Americans for Tax Fairness then took the mid-point of that range ($4,415) and multiplied it by Walmart’s approximately 1.4 million workers to come up with an estimate of the overall taxpayers' bill for the Bentonville, Ark.-based big box giant's staffers.

The report provides a state-by-state breakdown of these figures, as well as some context on the other side of the coin: Walmart's huge share of the nationwide SNAP, or food stamp, market.

"Walmart told analysts last year that the company has captured 18 percent of the SNAP market," it reads. "Using that figure, we estimate that the company accounted for $13.5 billion out of $76 billion in food stamp sales in 2013."

Pay attention to that last paragraph. Walmart paid such low wages its workers HAD to pursue welfare programs to get by, and Walmart reaped the benefit by raking in 18% of all the federal food benefits given to low-wage families.  Pretty good deal — pay poverty wages and then have them spend those welfare food benefits at Walmart.

THIS is the point where all of us need to step back and shift our views about how income is distributed in America and the huge and growing disparity between the low-wage, often minimum wage workers and even decently well off middle class workers and families. 

As noted, the lowest paid get minimum wage AND have to turn to welfare programs — programs that are reviled, demonized, scapegoated, inefficient, time consuming, demeaning and bureaucratic.  Not only do they COST billions in benefits themselves, they also cost billions in the resources to administer them, and they are commonly rife with corruption.

Here’s a crazy idea!!!!

What if we sat down and decided on a basic, reasonably fair minimum wage (adjusted for local and regional realities) high enough to cover at least the true basics of living?

Oh, but business owners and Heritage Foundation economists and Ayn Rand acolytes will holler:  “We can’t afford it.  They’ll go out of business.  It will cost jobs.  They can’t compete.
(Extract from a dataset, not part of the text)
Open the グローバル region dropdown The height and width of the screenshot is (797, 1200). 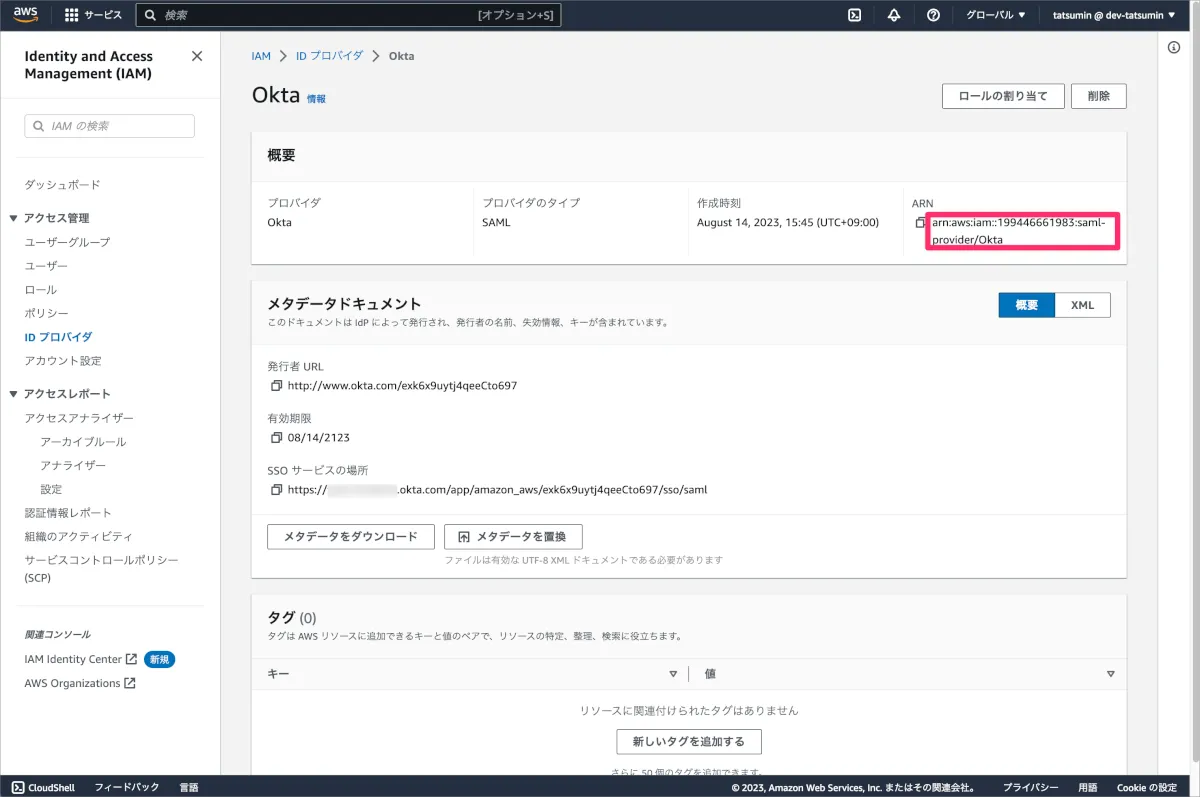pos(995,15)
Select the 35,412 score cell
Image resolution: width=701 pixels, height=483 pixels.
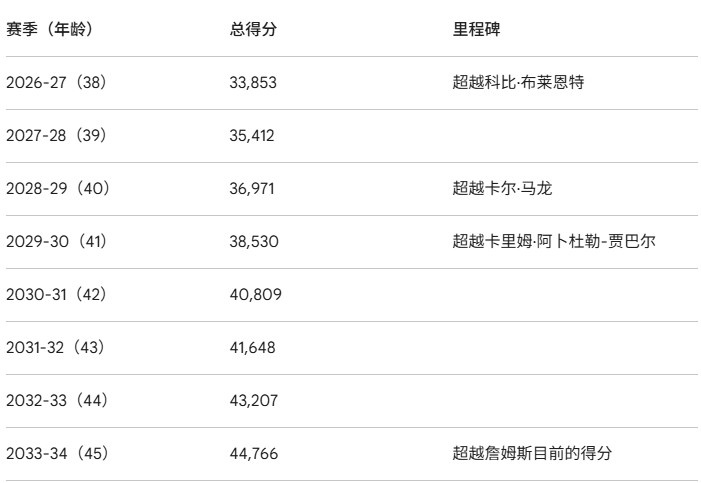(x=252, y=135)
It’s pure socialism.”

NONSENSE and HOGWASH!!!

If all businesses are subject to a common minimum wage obligation, it blocks those who benefit by screwing their workers to cut costs and gain an advantage, while others who want to be fair have difficulty competing.  Much more level playing field.

How about us, as consumers of goods and services provided by businesses that rely on intensely low cost labor:  restaurants, janitors, crossing guards, produce workers, meat plant workers, etc.? 

Yes, all of us will wind up paying a few cents more for hamburgers, a head of lettuce, a sit-down or take out meal, a taxi ride.  And it will add up overall to higher costs and we will pay them.  But spread across the entire population, it should not be onerous.

BUT RIGHT NOW WE IGNORE THE FACT THAT WE ARE ALREADY PAYING HIGHER TAXES TO SUPPORT INEFFICIENT PROGRAMS

We need to  recognize that the costs we ALREADY pay to help the very poor — those inefficient welfare programs with their billions a year paid out because corporations resist fair wages…..those programs can be substantially reduced because workers will be paid directly a fair wage for their services and can afford more and better food, a better place to live, and a better life for them and their families.

And there is ample evidence that additional income for lower wage workers goes back into the economy MUCH more rapidly than when goes to the very wealthy. It’s a direct and speedy economic stimulus.

Let’s change the narrative everyone.  The benefits for us all could be truly amazing if we accept today’s reality and the real need for substantive change.  $15 is a lot better, but it is only a start!